Forum Discussion

Cirrostratus

Apr 22, 2014

SSL handshake Failure

one of my VIP were using ssl profiles, I updated ciphers in my ssl profile not to use RC4 and then changes were reverted to default. but after that i am unable to open that site in browser. After checking SSL dump i can see ssl handshake failure. i.e New TCP connection 4: 172.16.2.83(55847) <-> 199.96.220.18(6443) 4 1 1398154000.3027 (0.3390) C>SV3.1(114) Handshake ClientHello Version 3.1 random[32]= 53 56 23 77 70 87 2f d4 74 d1 e7 b0 ac 3d 16 ab 18 6d 3e 14 e6 1b bb 28 c1 87 0c 7d 33 0f 9c 0d cipher suites TLS_RSA_WITH_AES_128_CBC_SHA TLS_RSA_WITH_AES_256_CBC_SHA TLS_RSA_WITH_3DES_EDE_CBC_SHA Unknown value 0xc013 Unknown value 0xc014 Unknown value 0xc009 Unknown value 0xc00a TLS_DHE_DSS_WITH_AES_128_CBC_SHA TLS_DHE_DSS_WITH_AES_256_CBC_SHA TLS_DHE_DSS_WITH_3DES_EDE_CBC_SHA compression methods NULL 4 2 1398154000.3027 (0.0000) S>CV3.1(2) Alert level fatal value handshake_failure 4 1398154000.3028 (0.0000) S>C TCP FIN 4 1398154000.6416 (0.3388) C>S TCP FIN

application delivery

BIG-IP Access Policy Manager (APM)

12 Replies

Emad
Cirrostratus
Apr 22, 2014
Now CIPHER Set is changed to

TLS_RSA_WITH_AES_256_CBC_SHA (0x35) 256 TLS_RSA_WITH_3DES_EDE_CBC_SHA (0xa) 112 TLS_RSA_WITH_AES_256_CBC_SHA256 (0x3d) 256

I am unable to understand even RC4 was included, why it was not working. Can you guide.
Kevin_Stewart
Employee
Apr 22, 2014
You specified RC4 in your client SSL cipher string and, it would seem, never changed that.

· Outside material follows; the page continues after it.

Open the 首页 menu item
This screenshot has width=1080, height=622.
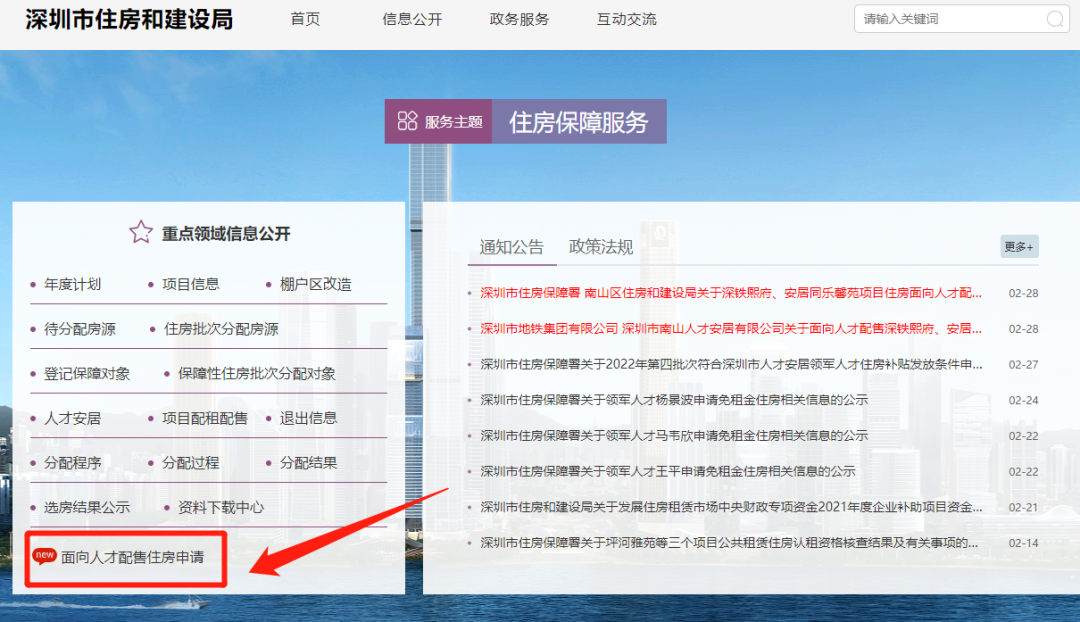[305, 19]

RC4:!SSLv2:!EXPORT40:!EXP:!LOW

This cipher list represents the server's cipher capability, and since the client wasn't presenting any RC4 ciphers, the session was terminated. Changing the cipher string back to "DEFAULT" would have solved that problem.